### Texte étudié
┄┄┄┄┄┄

"Vies minuscules", oeuvre majuscule III (22/06/2015)
Par Pierre Béguin
Vie d’Antoine Peluchet
Au début fut la relique. Celle des Peluchet que les femmes se transmettent de générations en générations au moment des naissances et des enterrements, témoin – et métaphore même – d’un vide: «Les Peluchet ont disparu avec le précédent siècle; le dernier, à ma connaissance, fut Antoine Peluchet, fils perpétuel et perpétuellement inachevé, qui emporta au loin son nom et l’y perdit. Ce nom tombé en désuétude, la relique l’a porté jusqu’à moi: objet de femmes et relais de l’une à l’autre transmis, elle pallie l’insuffisance des mâles et confère au plus stérile d’entre eux une manière d’immortalité, qu’une besogneuse descendance paysanne, pressée de mourir et d’oublier, ne lui eût certes pas assurée».
L’histoire d’Antoine Peluchet, c’est l’histoire d’une absence, d’un vide. Et le récit de son existence est là pour dire ce vide. Les tombeaux de Mallarmé cèdent ici la place à la relique héritée par le narrateur, premier homme depuis Antoine à la posséder et devenu par cet héritage même l’ombre de cette ombre: «Depuis si longtemps, je suis le plus près d’être son fils (…) nos destins diffèrent peu, nos vouloirs sont sans traces, notre œuvre n’est pas».

┄┄┄┄┄┄

### Exercices proposés
(1) Résumez en deux ou trois phrases le paragraphe de l’article sur « Vies minuscules » qui commence par « L’histoire d’Antoine Peluchet ». Conservez-en les idées principales.
(2) Répondez brièvement à chaque question d’après l’article sur « Vies minuscules ».
(a) Qui a écrit cet article ?
(b) Qui se transmet la relique des Peluchet ?
(c) Selon l’article, qu’est-ce qui cède la place à la relique ?
(3) Indiquez si chaque affirmation est conforme à l’article sur « Vies minuscules ». Répondez par oui ou par non, puis citez les mots du texte qui le justifient.
(a) À la connaissance du narrateur, Antoine Peluchet fut le dernier des Peluchet.
(b) La relique se transmet d’un homme à un autre.
(c) Le narrateur est le premier homme depuis Antoine à posséder la relique.

### Données disponibles
┄┄┄┄┄┄

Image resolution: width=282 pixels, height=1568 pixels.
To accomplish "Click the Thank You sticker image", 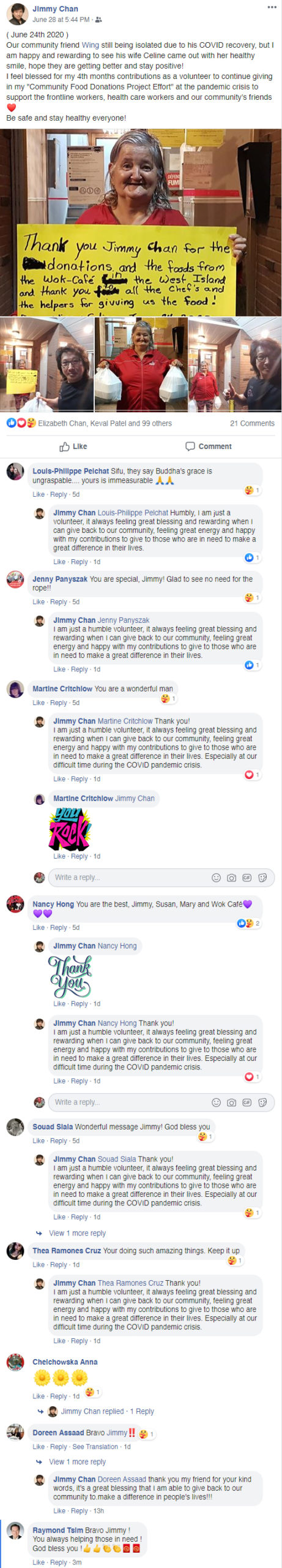I will [x=70, y=976].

┄┄┄┄┄┄

### Corrigés des exercices
(1) Le récit de la vie d’Antoine Peluchet exprime une absence, un vide. La relique héritée par le narrateur y remplace les tombeaux de Mallarmé. Premier homme depuis Antoine à la posséder, le narrateur devient l’ombre de cette ombre : il se sent presque son fils, avec un destin semblable et une œuvre inexistante.

(2)
(a) Pierre Béguin.
(b) Les femmes.
(c) Les tombeaux de Mallarmé.

(3)
(a) Oui : « le dernier, à ma connaissance, fut Antoine Peluchet ».
(b) Non : « objet de femmes et relais de l’une à l’autre transmis ».
(c) Oui : « premier homme depuis Antoine à la posséder ».